Corrupción: una mirada ética. Por Salomón Lerner

La República – Domingo, 07 de octubre de 2012

En los últimos decenios, la corrupción en la vida pública se ha convertido en un tema de preocupación mundial. No es vista ya, simplemente, como “ruido” marginal al funcionamiento de los sistemas políticos y de la convivencia colectiva.  Hoy se la reconoce como uno de sus grandes disruptores, porque conspira contra la legitimidad de la democracia y el Estado de Derecho y porque afecta, a veces muy gravemente, el uso de los recursos públicos orientados a fines de interés colectivo.

Un acto de corrupción pública es, un acto de deslealtad frente a las reglas que deberían regir un comportamiento social honrado. En términos prácticos, es el aprovechamiento deshonesto de lo público en provecho privado, lo cual se hace más grave cuando ese acto es realizado por sujetos en posición de autoridad.

Ahora bien, esa deslealtad significa la tergiversación general del pacto ciudadano, la vigencia de una asimetría en las relaciones entre gobernantes y gobernados y el deterioro de la confianza en la ley hasta despojarla de credibilidad, todo lo cual hace posible que nazca, en su lugar, un “sentido común” de resignación, de escepticismo y, por último, de cinismo frente a la ley, el Estado de Derecho y la simple idea de la honradez como valor indispensable para la función pública.

Preguntémonos: ¿hemos aceptado a la corrupción como ingrediente de nuestro pacto social? ¿Es ella la causa o más bien reflejo de un cierto colapso ético de nuestra sociedad?

Creo que la respuesta  se halla en la segunda opción: es manifestación de un problema moral que tendría que ser asociado con la crisis de ciudadanía que vivimos, desde antiguo, en el Perú.

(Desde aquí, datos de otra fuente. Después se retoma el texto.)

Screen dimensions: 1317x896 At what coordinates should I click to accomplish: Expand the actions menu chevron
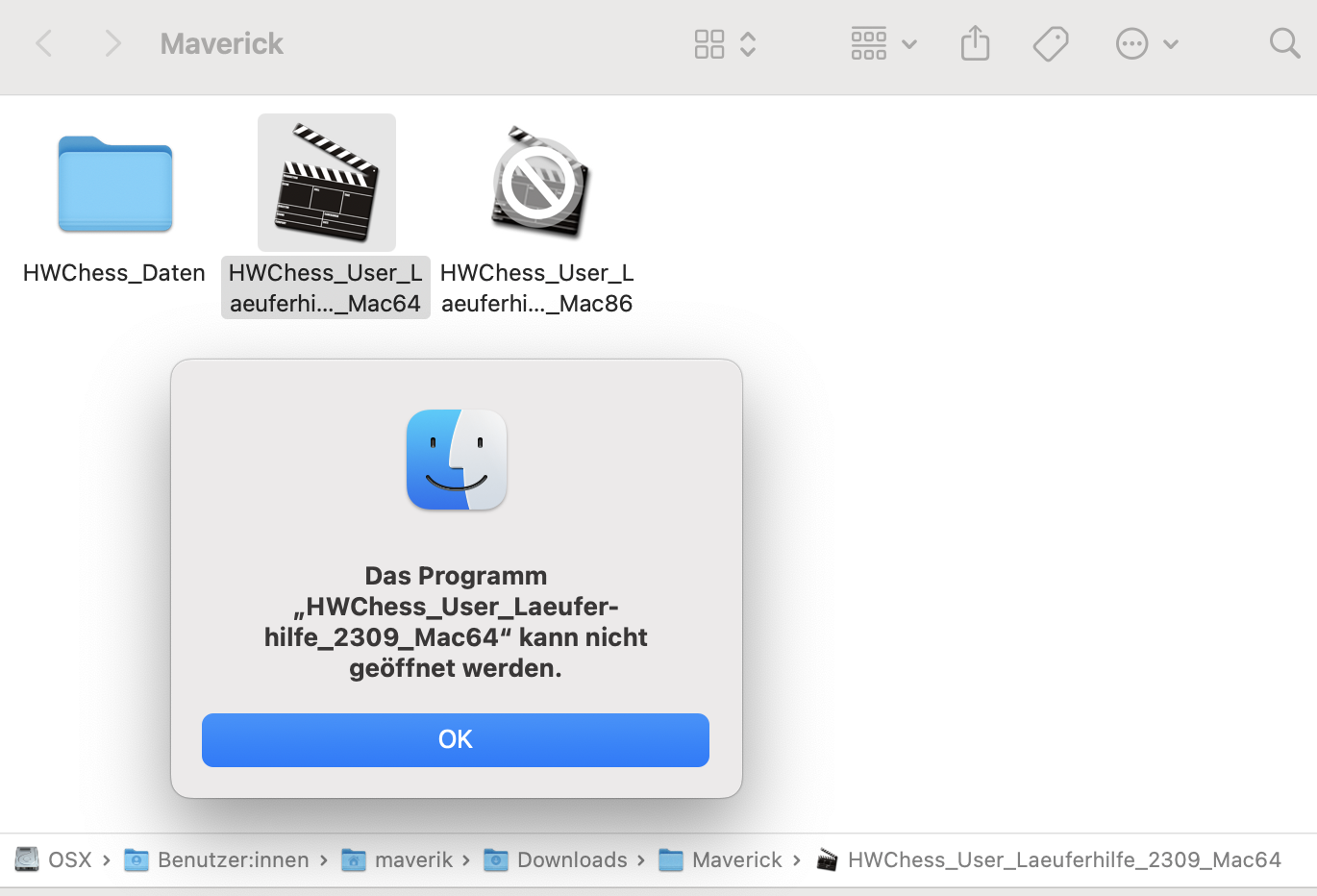(x=1171, y=44)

Me refiero con ello a la casi generalizada aceptación pasiva y a veces asertiva de la corrupción como una suerte de moral de la eficacia  que consagra el “pragmatismo” y la “viveza”.

Dicha aceptación —que hace explicable la admiración hacia presidentes corruptos— surge en un mundo cultural en el cual la experiencia de la ley como garante de nuestros derechos es precaria y sumamente inequitativa, pero también en un mundo cultural en el cual no consideramos a los demás como prójimos y ciudadanos, sino más bien como obstáculos para la satisfacción de nuestras apetencias o como simples  medios para  obtenerlas.

Si nos preguntamos entonces por el “qué hacer” frente a este problema, la respuesta que podemos dar se halla vinculada al inacabable fortalecimiento de una cultura democrática y de una experiencia real de ciudadanía. Ciertamente, la gravitación de valores morales como honradez, lealtad, justicia, igualdad  se sitúa  en el centro de la cuestión. Pero lo que tal vez englobe todo eso en la experiencia colectiva, otorgándole sentido más asible, sea la idea de una vivencia real del ejercicio de nuestros derechos y del cumplimiento de nuestros deberes,  es decir, una situación  de igualdad ante la ley como bien deseable para mí, pero que solo me será asequible en la medida en que sea también un bien del que disfruten los demás.